Antivirals drugs: their role during a pandemic

November 2005

Pending the availability of vaccines, several antiviral drugs are expected to be useful for prophylaxis (prevention of illness) or treatment purposes. Two drugs (in the neuraminidase inhibitors class), oseltamivir (commercially known as Tamiflu) and zanamivir (commercially known as Relenza), have been shown, in laboratory studies, to reduce the severity and duration of illness caused by seasonal influenza. The efficacy of the neuraminidase inhibitors depends on their administration within 48 hours after symptom onset. For cases of human infection with H5N1, the drugs may reduce the severity of disease and improve prospects of survival, if administered early, but clinical data are limited. The H5N1 virus is expected to be susceptible to the neuraminidase inhibitors.

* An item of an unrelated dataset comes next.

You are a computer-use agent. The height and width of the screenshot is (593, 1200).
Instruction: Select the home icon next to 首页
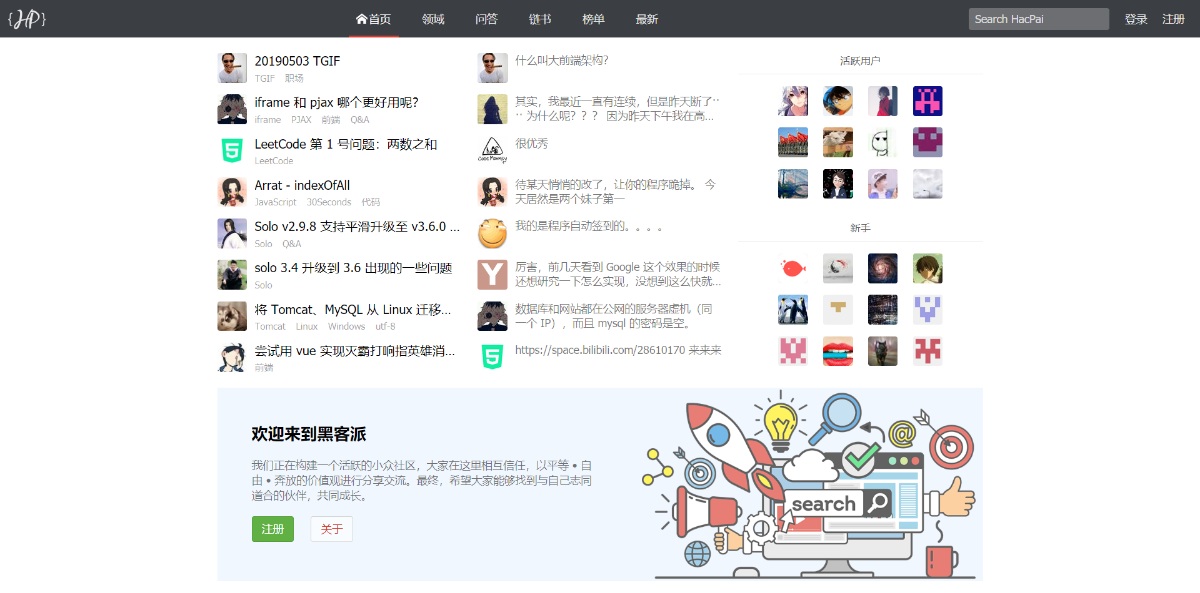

Another class of antiviral drugs, the M2 inhibitors amantadine and rimantadine, could potentially be used against pandemic influenza, but resistance to these drugs may develop rapidly and this could significantly limit their effectiveness. Some currently circulating avian H5N1 strains are fully resistant to the M2 inhibitors, while others remain fully susceptible.

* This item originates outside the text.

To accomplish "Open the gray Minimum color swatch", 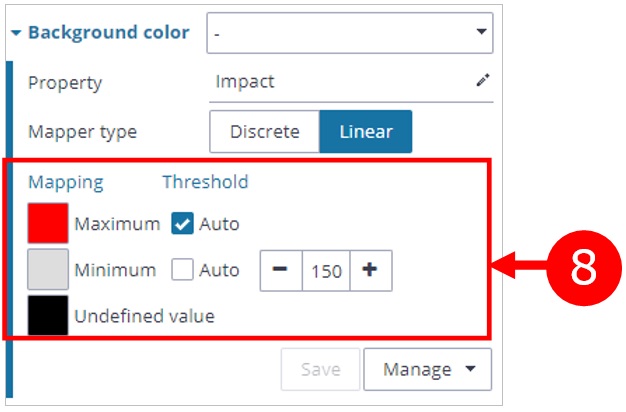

For the neuraminidase inhibitors, the main constraints – which are substantial – involve limited production capacity and a price that is prohibitively high for many countries. Because of the complex and time-consuming manufacturing process, the sole manufacturer of oseltamivir is unable fully to meet demand and faces a backlog of orders. At present manufacturing capacity, which has recently quadrupled, it will take a decade to produce enough oseltamivir to treat 20% of the world’s population.

Since supplies are severely constrained, countries now stockpiling antiviral drugs need to decide in advance on priority groups for administration. Frontline health care workers would be an obvious first choice, but such decisions are the responsibility of governments. While antiviral drugs can confer some measure of protection pending the availability of vaccines, these drugs should not be used to perform the same public health function as vaccines – even if supplies would permit. The mass administration, for prophylactic purposes, of antiviral drugs to large numbers of healthy people for extended periods is not recommended, as this could accelerate the development of drug resistance.

Following a donation by industry, WHO will have a dedicated stockpile of antiviral drugs (oseltamivir), sufficient for 3 million treatment courses, by early 2006. These drugs are strictly reserved for use in the first areas affected by an emerging pandemic virus. Recent studies, based on mathematical modelling, suggest that these drugs could be used prophylactically near the start of a pandemic to reduce the risk that a fully transmissible virus will emerge or at least to delay its international spread, thus gaining time to augment vaccine supplies. The drugs will be stored centrally; WHO has considerable experience in the rapid despatch of medical supplies during emergencies.

The success of this strategy, which has never been tested, depends on several assumptions about the early behaviour of a pandemic virus, which cannot be known in advance. Success also depends on excellent surveillance and logistics capacity in the initially affected areas, combined with an ability to enforce movement restrictions in and out of the affected area. To increase the likelihood that early intervention using the WHO rapid-intervention stockpile of antiviral drugs will be successful, surveillance in affected countries needs to improve, particularly concerning the capacity to detect clusters of cases closely related in time and place.